━━━ Rows ━━━

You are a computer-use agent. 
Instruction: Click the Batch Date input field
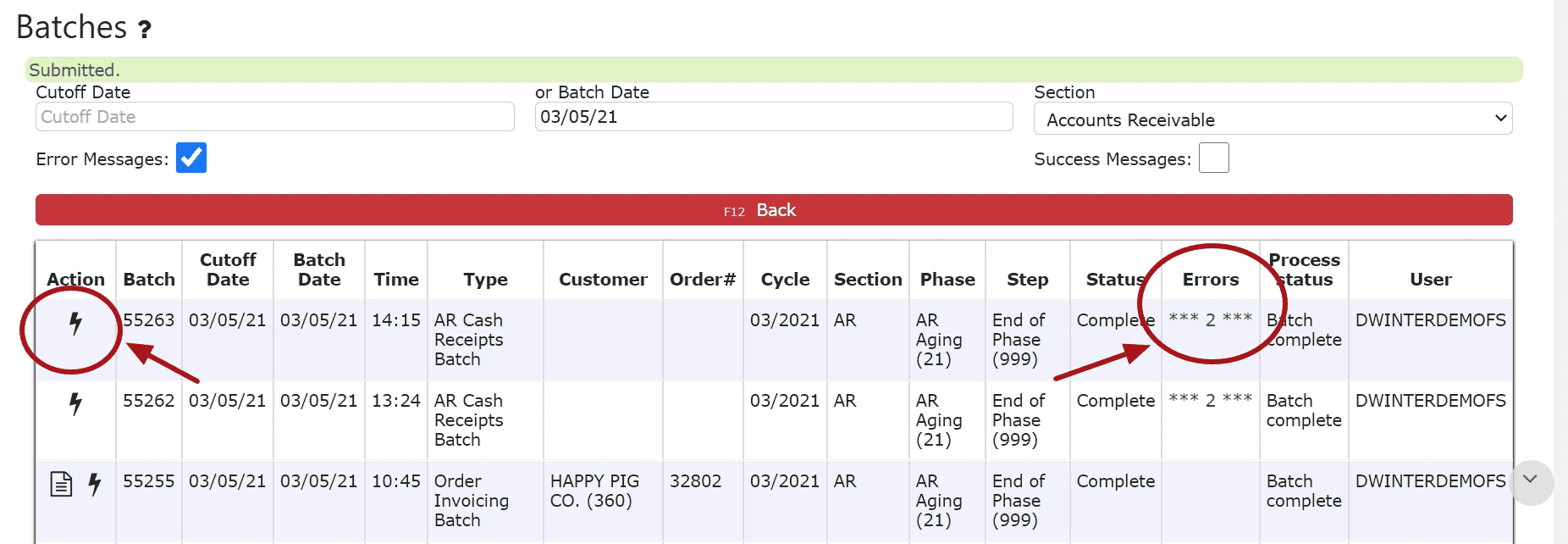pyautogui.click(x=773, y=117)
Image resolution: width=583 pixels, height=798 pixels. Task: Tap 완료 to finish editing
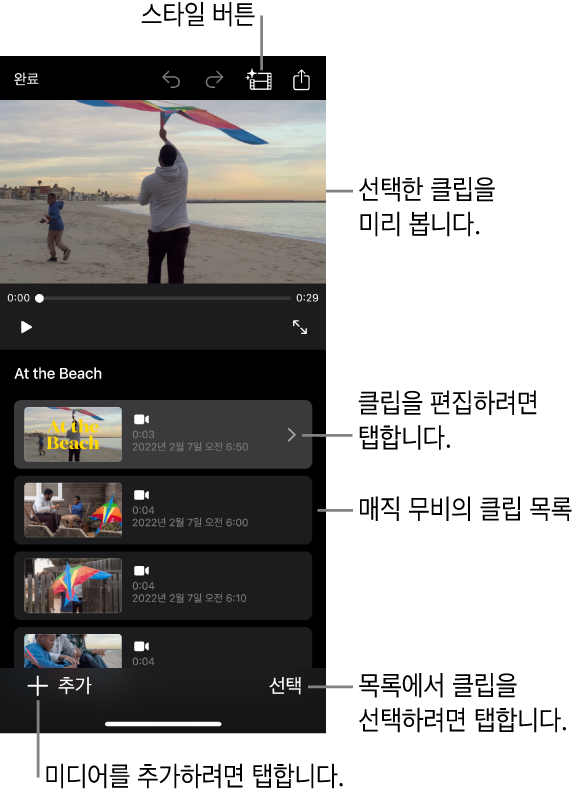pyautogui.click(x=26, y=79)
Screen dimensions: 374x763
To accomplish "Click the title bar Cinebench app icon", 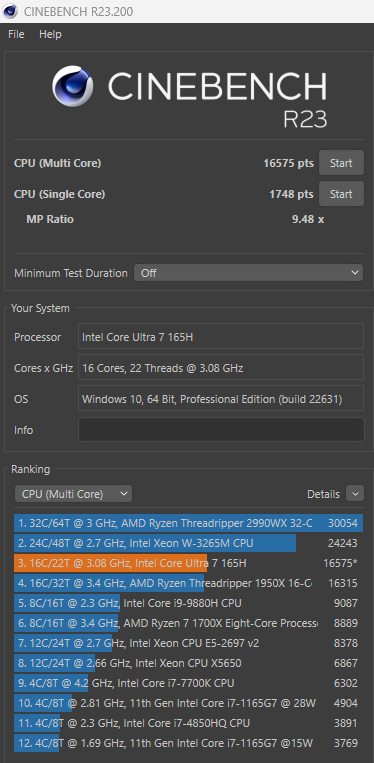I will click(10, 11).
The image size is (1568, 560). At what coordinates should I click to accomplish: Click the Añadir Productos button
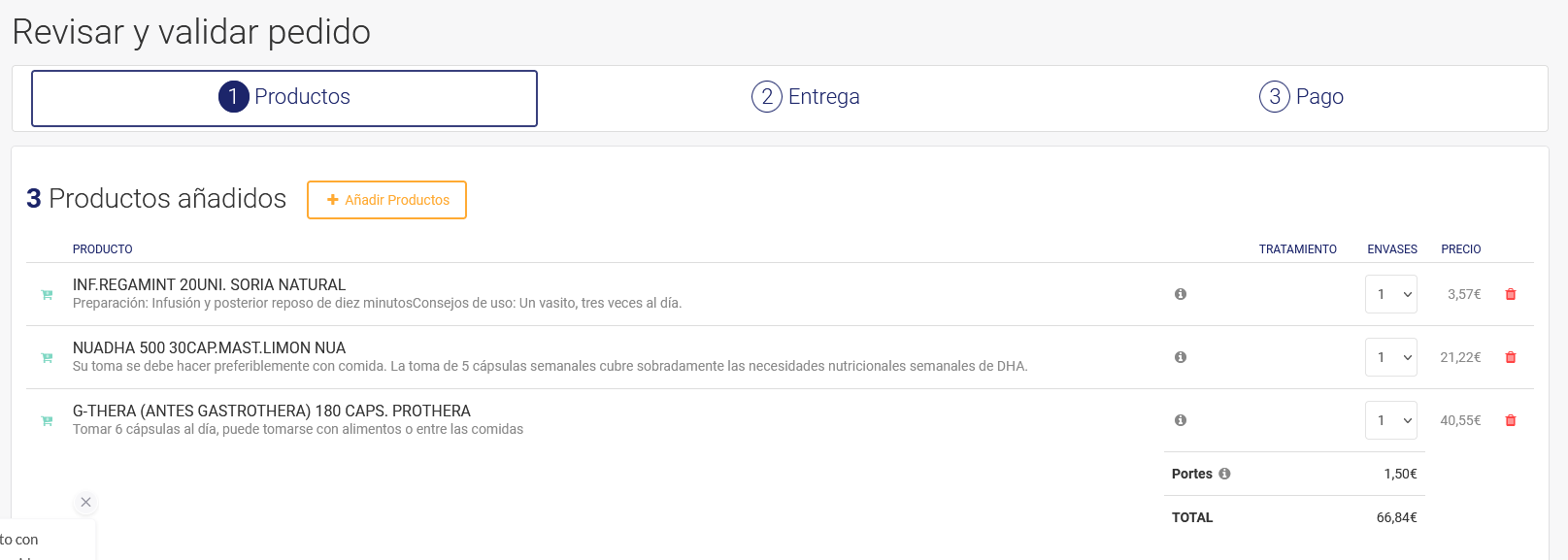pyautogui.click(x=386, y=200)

━━━

Your objective:
Reproduce the material from the line containing "The image size" through its last line, substituting "position" for "coordinates" and leaving everything else unchanged. Omit the pictures.

Written answer:
The image size is (1568, 560). At what position should I click to accomplish: Click the Añadir Productos button
pyautogui.click(x=386, y=200)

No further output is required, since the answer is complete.